Dow, Nasdaq finish with narrow weekly gain on Christmas Eve trade

The U.S. stock market closed at 1 p.m. Eastern on Thursday and remains shuttered on Friday for Christmas

Christmas eve means an early close on Wall St.

Angela Weiss/AFP/Getty Images

U.S. stock gauges finished modestly higher Thursday, the final trading day of the Christmas week, as activity remained subdued due to the holiday.

On Thursday, the New York Stock Exchange and Nasdaq ended trading at 1 p.m. Eastern Time while the Securities Industry and Financial Markets Association recommends a 2 p.m. close for trading in bonds. Markets will be closed on Friday in observance of Christmas.

How are stock benchmarks performing?
  • The Dow Jones Industrial Average DJIA, +0.23% rose 70.04 points, or 0.2%, to 30,199.87, leaving it up 0.1% for the week.
  • The S&P 500 index SPX, +0.35% edged up 13.05 points to 3,703.06, an increase of less than 0.1%, but finished down 0.2% for the week.
  • The Nasdaq Composite Index COMP, +0.26% rose 33.62 points, or 0.3%, to 12,804.73, contributing to an 0.4% weekly rise.

On Wednesday, the small-cap focused Russell 2000 index booked its 13th record close of 2020 while most other equity gauges logged modest gains.

  • The Russell 2000 index RUT, -0.16% closed 17.22 points, or 0.9%, ending at a record 2,007.10.
  • The Dow closed 114.32 points, or 0.4%, to end at 30,129.83.
  • The S&P 500 index finished 2.75 points, or 0.1%, higher to close at 3,690.01, snapping a 3-session slide.
  • The Nasdaq Composite Index lost 36.80 points, or 0.3%, to close at 12,771.11.
What’s driving the market?

Markets remain fixated on the completion of the coronavirus aid package and government funding legislation that Congress passed on Monday after President Donald Trump expressed his unhappiness with it.

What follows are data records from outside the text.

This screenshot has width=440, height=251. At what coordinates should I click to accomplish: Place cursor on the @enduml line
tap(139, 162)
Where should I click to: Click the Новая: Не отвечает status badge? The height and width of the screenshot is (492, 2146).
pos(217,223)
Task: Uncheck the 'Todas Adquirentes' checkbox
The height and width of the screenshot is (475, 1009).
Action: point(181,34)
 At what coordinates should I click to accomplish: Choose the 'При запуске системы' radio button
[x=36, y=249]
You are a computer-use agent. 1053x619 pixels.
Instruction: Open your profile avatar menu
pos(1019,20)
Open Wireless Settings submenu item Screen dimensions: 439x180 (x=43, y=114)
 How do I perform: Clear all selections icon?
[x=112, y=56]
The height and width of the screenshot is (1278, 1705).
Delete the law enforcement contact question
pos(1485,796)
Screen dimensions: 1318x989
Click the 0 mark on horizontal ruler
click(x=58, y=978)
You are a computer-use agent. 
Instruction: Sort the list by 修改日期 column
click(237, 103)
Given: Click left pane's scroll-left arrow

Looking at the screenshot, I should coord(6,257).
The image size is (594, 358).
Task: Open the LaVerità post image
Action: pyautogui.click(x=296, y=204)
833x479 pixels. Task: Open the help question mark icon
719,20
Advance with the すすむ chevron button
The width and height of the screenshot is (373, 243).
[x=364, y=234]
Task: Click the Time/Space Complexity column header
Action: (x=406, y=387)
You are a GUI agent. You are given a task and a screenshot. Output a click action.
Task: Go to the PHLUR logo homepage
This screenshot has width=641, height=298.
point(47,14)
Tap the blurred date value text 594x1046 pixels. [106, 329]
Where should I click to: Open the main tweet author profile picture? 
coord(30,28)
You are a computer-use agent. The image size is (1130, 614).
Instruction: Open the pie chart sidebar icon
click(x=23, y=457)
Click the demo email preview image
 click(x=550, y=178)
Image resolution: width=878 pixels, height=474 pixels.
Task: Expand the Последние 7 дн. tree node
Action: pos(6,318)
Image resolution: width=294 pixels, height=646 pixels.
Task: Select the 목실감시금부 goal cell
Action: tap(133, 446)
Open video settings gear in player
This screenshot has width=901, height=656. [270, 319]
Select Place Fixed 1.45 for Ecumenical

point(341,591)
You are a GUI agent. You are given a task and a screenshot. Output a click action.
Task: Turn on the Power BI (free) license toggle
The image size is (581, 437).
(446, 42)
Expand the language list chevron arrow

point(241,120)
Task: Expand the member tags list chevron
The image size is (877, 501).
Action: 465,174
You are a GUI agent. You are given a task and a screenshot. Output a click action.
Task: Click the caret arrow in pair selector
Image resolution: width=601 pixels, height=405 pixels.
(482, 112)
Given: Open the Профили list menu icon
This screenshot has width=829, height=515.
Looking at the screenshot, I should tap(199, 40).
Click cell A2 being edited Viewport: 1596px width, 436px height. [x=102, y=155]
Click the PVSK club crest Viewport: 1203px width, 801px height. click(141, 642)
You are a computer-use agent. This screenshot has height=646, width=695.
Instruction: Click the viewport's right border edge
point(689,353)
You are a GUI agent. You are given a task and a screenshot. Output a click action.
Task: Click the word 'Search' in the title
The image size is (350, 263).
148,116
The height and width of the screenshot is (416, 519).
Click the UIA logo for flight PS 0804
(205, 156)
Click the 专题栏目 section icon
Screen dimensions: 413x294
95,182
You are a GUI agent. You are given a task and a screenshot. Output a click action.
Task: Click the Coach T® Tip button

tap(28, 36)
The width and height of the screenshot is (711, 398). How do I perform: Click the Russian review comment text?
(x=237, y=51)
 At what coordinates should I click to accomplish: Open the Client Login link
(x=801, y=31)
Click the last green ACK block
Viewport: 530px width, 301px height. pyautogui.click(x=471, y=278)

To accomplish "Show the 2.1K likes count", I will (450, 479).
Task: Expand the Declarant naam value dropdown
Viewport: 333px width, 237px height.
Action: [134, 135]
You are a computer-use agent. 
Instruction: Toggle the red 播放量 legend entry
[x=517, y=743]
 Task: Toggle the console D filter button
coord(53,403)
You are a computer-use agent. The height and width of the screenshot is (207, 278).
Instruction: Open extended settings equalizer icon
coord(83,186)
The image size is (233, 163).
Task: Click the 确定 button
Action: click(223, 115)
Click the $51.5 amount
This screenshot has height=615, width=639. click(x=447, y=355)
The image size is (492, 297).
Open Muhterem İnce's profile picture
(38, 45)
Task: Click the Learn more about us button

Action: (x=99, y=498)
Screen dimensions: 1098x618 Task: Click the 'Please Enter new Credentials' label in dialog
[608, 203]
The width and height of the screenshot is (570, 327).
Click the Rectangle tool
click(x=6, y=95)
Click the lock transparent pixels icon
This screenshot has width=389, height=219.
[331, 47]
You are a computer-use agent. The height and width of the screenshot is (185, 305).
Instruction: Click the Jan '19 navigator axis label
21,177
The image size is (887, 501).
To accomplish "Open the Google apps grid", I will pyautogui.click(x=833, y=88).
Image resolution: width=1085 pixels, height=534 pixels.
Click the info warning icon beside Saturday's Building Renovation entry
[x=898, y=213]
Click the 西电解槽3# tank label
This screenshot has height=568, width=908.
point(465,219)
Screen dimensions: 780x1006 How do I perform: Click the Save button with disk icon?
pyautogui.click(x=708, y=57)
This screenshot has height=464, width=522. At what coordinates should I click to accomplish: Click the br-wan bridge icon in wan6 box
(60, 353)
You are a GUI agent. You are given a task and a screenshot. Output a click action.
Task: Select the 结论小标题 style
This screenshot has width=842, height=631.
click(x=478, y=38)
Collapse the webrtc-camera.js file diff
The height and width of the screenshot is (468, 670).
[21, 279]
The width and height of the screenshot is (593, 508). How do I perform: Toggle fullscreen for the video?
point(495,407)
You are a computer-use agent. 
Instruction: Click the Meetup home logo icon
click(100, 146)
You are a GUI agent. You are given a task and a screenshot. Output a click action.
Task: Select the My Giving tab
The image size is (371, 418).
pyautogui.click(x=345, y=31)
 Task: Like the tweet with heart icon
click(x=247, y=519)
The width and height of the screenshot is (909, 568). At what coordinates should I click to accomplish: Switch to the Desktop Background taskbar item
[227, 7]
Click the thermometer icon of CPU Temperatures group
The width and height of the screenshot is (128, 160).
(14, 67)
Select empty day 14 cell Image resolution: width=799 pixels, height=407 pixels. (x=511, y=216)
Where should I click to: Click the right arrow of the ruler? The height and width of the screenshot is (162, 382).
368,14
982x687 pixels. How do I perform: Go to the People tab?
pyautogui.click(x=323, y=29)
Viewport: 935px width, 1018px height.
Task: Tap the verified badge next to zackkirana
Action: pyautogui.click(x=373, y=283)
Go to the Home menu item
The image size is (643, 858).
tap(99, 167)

On Wednesday, Trump, who has asked lawmakers to increase direct payments to qualified individuals to $2,000 from $600, also vetoed a $740.5 billion defense-policy bill.

However on Thursday morning, Republicans in the House defied the president and blocked a bill put forward by Democrats that would have sent $2,000 checks to individuals as part of the coronavirus financial aid package.

Thursday trade also begins a period in U.S. equities, known as the Santa Claus rally, that has historically been good for equities, producing an average 1.3% gain over the stretch, according to research from Ryan Detrick at LPL Financial.

The market continues to be haunted though by worries about the spread of the coronavirus, despite a roll out of vaccines. A spike in deaths and hospitalizations from COVID, has taken the shine off reaching what the Centers for Disease Control and Prevention called an “early but important” milestone of more than 1 million people vaccinated. 

Indeed, daily new U.S. cases of Covid-19 rose to 227,522 on Wednesday from 201,674 on Tuesday, according to data provided by the New York Times. The death toll increased to 3,411 from 3,239, to mark the second-worst day since the pandemic began. Hospitalizations grew by 1,702 to a record 119,463 on Wednesday, according to the COVID Tracking Project.

Meanwhile, U.K and EU officials announced a Brexit trade deal on Thursday after months of protracted negotiations, and ending years of uncertainty around how a post-Brexit relationship between the two sides might take shape. The agreement now has to be ratified by U.K. and European parliaments.

Investors say that the deal won’t be a significant catalyst for U.S. markets but does remove one headwind for investors amid a plethora of virus and non-virus related worries.

Read: U.K. ETFs jump as Brexit deal is finalized

“Investors continue to look for confirmation that a US spending/COVID fiscal support deal and a UK/EU trade deal may be completed by the end of the year,” wrote Colin Cieszynski, chief market strategist at SIA Wealth Management, in a Thursday research note.  

Those political wrangles come as the U.K. announced tightened COVID lockdown measures, with a number of regions set to enter the toughest tier 4 level of restrictions on Saturday as the country battles to limit a variant of the virus that causes Covid-19 which is said to be more transmissible.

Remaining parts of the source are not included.